Objectives: Since short-term opioid antagonism increases LH pulsatility during the luteal phase in women, we postulated that prolonged opioid antagonism may also accelerate the LH secretory episodes at this time. If so, the functional and temporal links between secretory episodes of pituitary LH and oestradiol (E2) and progesterone (P) release from the mature human corpus luteum may be disrupted.
Study design: Prolonged opioid blockade with the oral antagonist naltrexone (100 mg daily) was effected in eight women during the entire luteal phase of their cycles. Following documented ovulation in both placebo (control) and naltrexone cycles, blood samples were obtained daily and frequently (every 10 minutes for 10 h) on days 6-8 after ovulation.
Measurements: In all blood samples, LH, E2 and P were determined by IRMA.
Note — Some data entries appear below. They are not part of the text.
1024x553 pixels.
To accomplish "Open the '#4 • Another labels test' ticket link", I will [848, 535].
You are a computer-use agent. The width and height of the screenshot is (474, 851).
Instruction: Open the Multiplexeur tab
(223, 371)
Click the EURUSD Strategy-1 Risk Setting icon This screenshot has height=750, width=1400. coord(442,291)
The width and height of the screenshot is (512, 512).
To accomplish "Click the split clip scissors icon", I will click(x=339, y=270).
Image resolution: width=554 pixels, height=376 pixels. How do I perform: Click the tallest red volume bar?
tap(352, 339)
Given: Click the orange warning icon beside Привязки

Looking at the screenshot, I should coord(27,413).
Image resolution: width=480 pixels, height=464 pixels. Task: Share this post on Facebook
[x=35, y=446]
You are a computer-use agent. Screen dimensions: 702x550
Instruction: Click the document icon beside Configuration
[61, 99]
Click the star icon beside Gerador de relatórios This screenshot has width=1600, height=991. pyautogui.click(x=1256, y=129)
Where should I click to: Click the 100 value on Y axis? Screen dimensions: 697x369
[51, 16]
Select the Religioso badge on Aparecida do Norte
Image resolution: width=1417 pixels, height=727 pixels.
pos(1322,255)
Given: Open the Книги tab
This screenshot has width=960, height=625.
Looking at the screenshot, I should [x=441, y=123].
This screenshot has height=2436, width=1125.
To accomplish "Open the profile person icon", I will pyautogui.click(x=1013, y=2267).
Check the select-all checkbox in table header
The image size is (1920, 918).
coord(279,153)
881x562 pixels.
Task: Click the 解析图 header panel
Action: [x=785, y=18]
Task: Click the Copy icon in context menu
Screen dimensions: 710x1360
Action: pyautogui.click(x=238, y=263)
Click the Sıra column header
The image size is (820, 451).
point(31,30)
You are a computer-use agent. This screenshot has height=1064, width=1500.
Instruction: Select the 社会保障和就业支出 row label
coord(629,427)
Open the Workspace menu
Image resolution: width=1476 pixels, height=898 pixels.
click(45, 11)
Results: Compared to control cycles, the temporal organization and the endocrine characteristics of the luteal phase remained virtually unchanged during chronic opioid blockade. Periodic fluctuations were detected (by cluster analysis) in LH, E2 and P data series established by frequent sample collections in both the control and naltrexone cycles. LH secretory profiles were remarkably similar during control and naltrexone cycles, and the E2 and P secretory episodes tended to be coupled to LH pulses during both cycles. As determined by time-series analysis, the cross-correlations between the LH/E2 and LH/P data series remained unaltered by opioid blockade.
Conclusions: Chronic opioid antagonism with naltrexone did not disrupt the temporal organization or endocrine characteristics of the luteal phase. In particular, prolonged opioid blockade did not change LH secretory patterns. The functional and temporal links between LH inputs and sex steroid release from the mature corpus luteum remained unaffected by prolonged opioid antagonism. In contrast to the effects of short-term opioid blockade on LH pulsatile release during the luteal phase, the effects of chronic opioid antagonism on LH release may be transient and may not persist throughout the entire luteal phase, suggesting desensitization of the opiate receptors.